Selected extract
BEGIN

In order to perform anomaly detection in a predictive maintenance environment, Mondragon University has developed a novel Machine Learning algorithm, named Repetitive Weighted Attribute Oriented Induction (ReWAOI), a hierarchical clustering algorithm. Based on its definition, the ReWAOI aims to generate groups according to data similarities. To find these similarities, the algorithm uses hierarchical structures, denoted concept-trees, and transforms the different attribute values of the dataset according to them, in a process named generalisation. In addition, this algorithm establishes weights for the clusters, depending on the level of generalisation of the attributes. Based on these weights, a numerical function that represents the wear trend of the machine is generated: quantification.

END

Data supplied
BEGIN

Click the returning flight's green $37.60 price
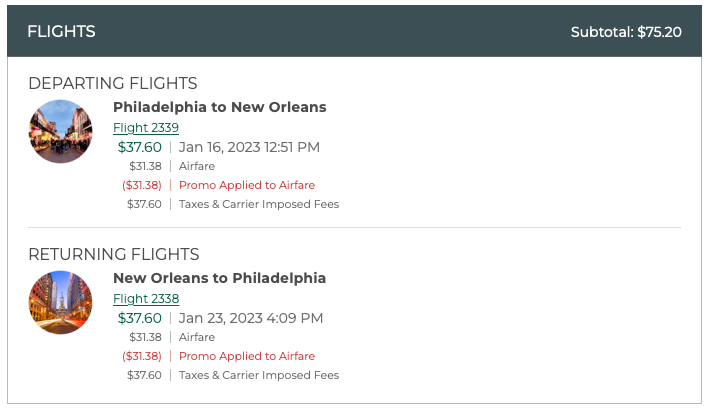The image size is (708, 410). [x=139, y=318]

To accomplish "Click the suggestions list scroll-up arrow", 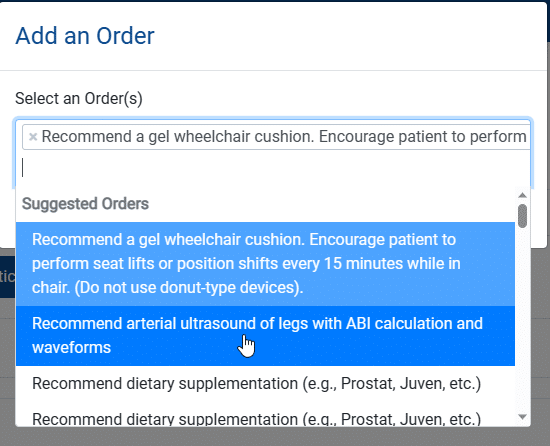I will [522, 195].
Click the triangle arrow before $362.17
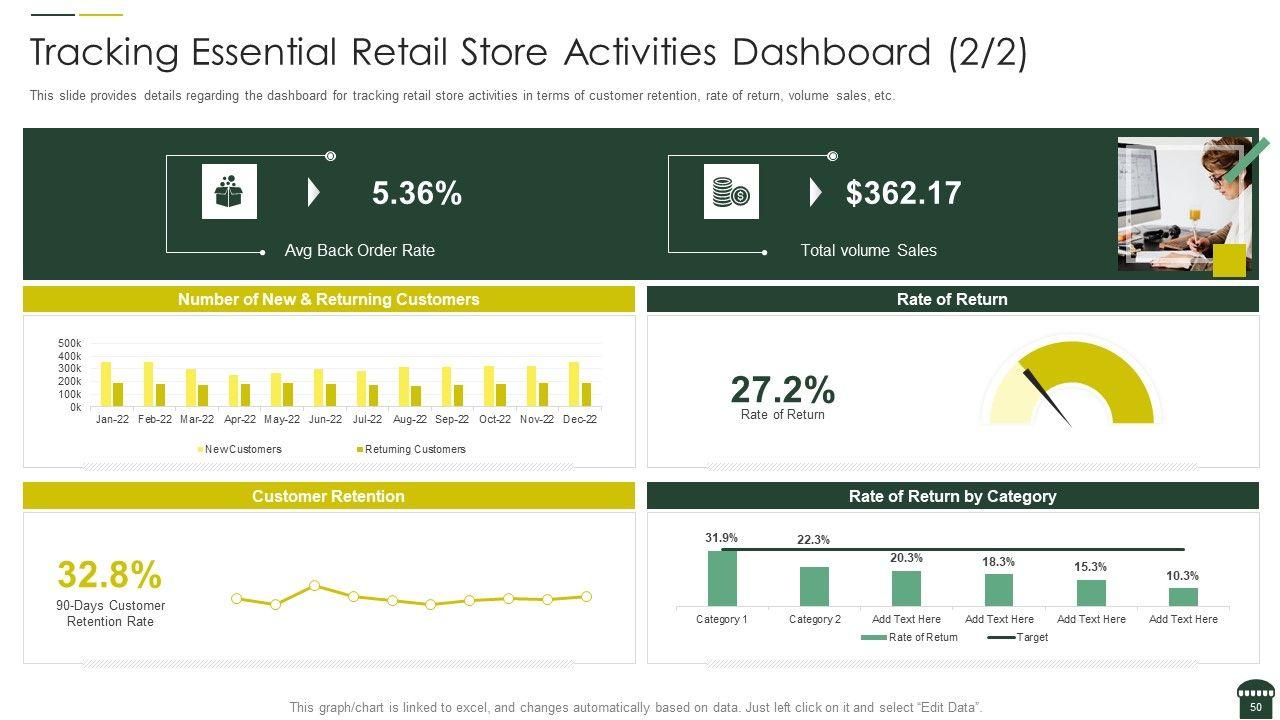 point(816,192)
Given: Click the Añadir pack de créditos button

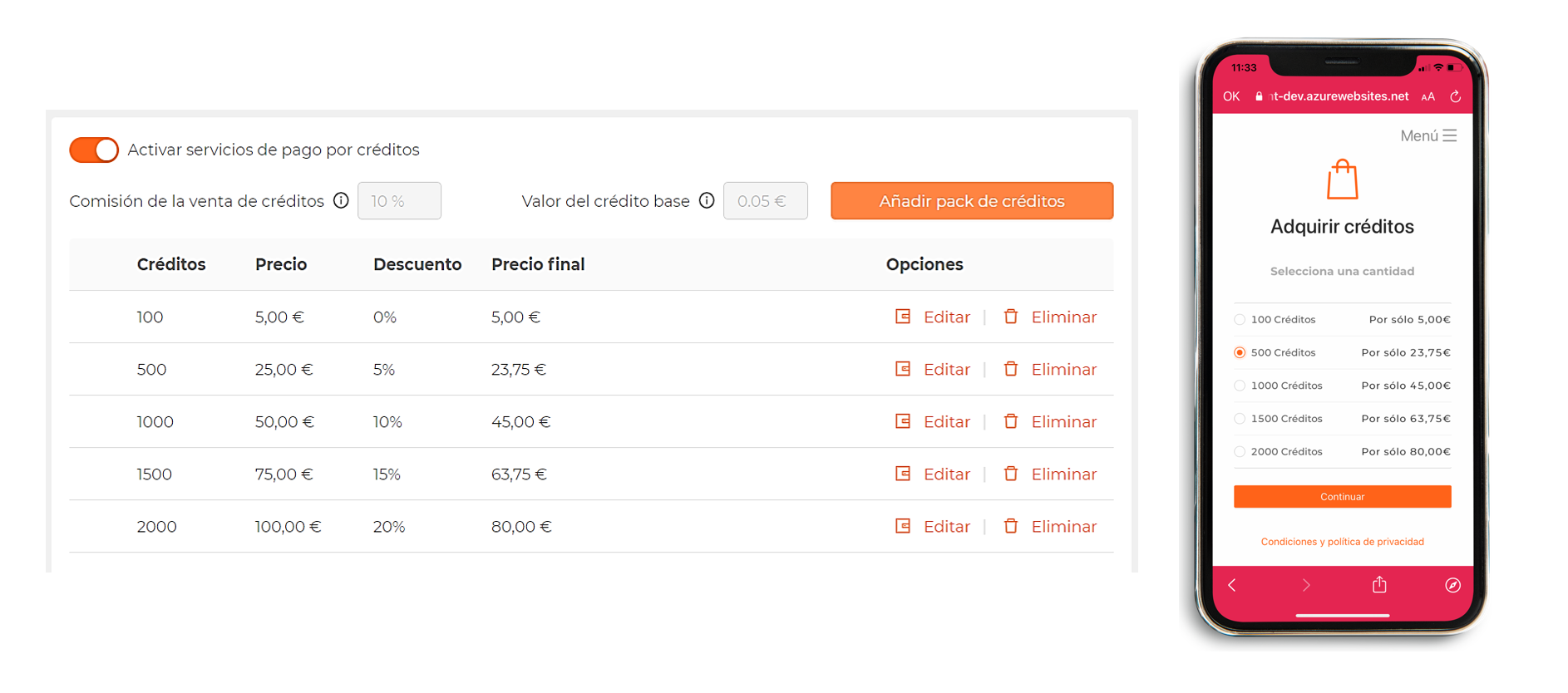Looking at the screenshot, I should pyautogui.click(x=972, y=201).
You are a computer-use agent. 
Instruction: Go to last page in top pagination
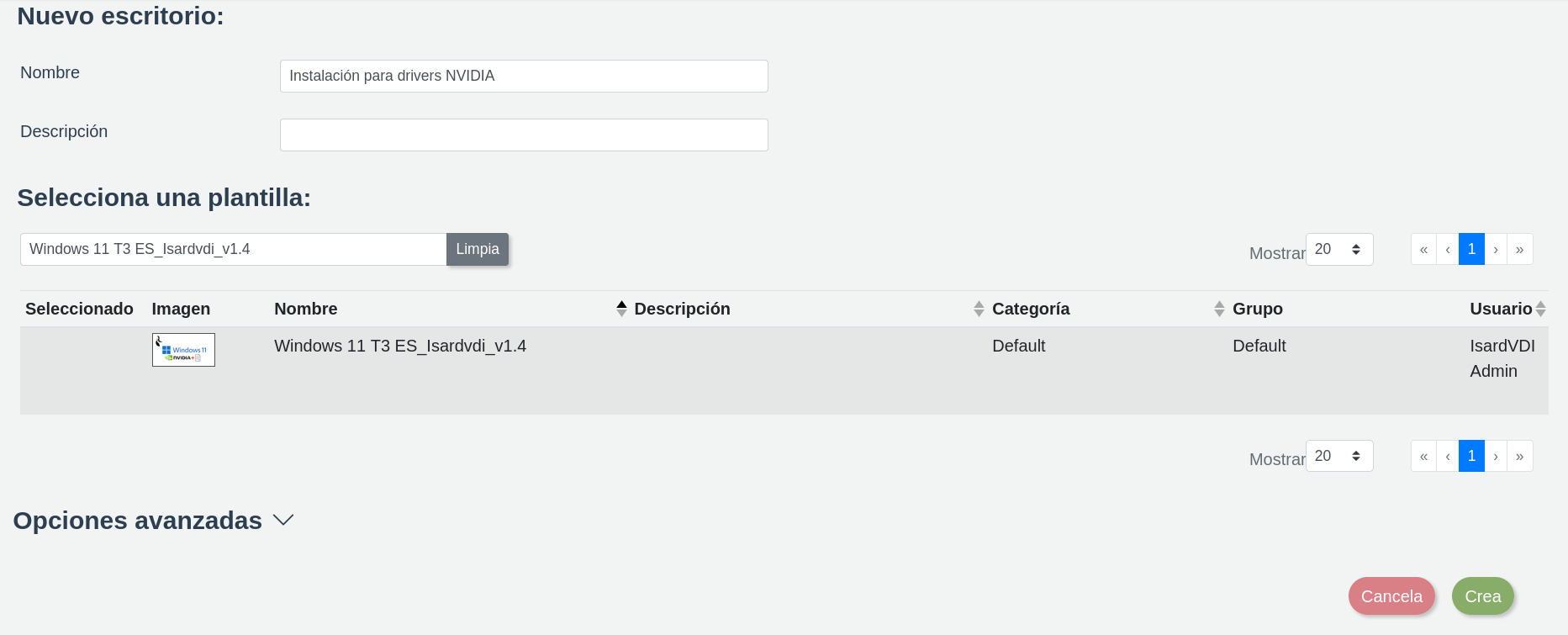pyautogui.click(x=1519, y=250)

END

Tasks to carry out
1) Reproduce the ReWAOI passage word for word, starting with "In order to" and going on through "is generated: quantification.".
2) In the ReWAOI passage, what names are given to the algorithm, to its hierarchical structures, and to the two processes it describes?
3) According to the ReWAOI passage, what determines the weights the algorithm sets for the clusters?

Answers given
1)
In order to perform anomaly detection in a predictive maintenance environment, Mondragon University has developed a novel Machine Learning algorithm, named Repetitive Weighted Attribute Oriented Induction (ReWAOI), a hierarchical clustering algorithm. Based on its definition, the ReWAOI aims to generate groups according to data similarities. To find these similarities, the algorithm uses hierarchical structures, denoted concept-trees, and transforms the different attribute values of the dataset according to them, in a process named generalisation. In addition, this algorithm establishes weights for the clusters, depending on the level of generalisation of the attributes. Based on these weights, a numerical function that represents the wear trend of the machine is generated: quantification.

2) Repetitive Weighted Attribute Oriented Induction (ReWAOI), concept-trees, generalisation, and quantification.

3) The level of generalisation of the attributes.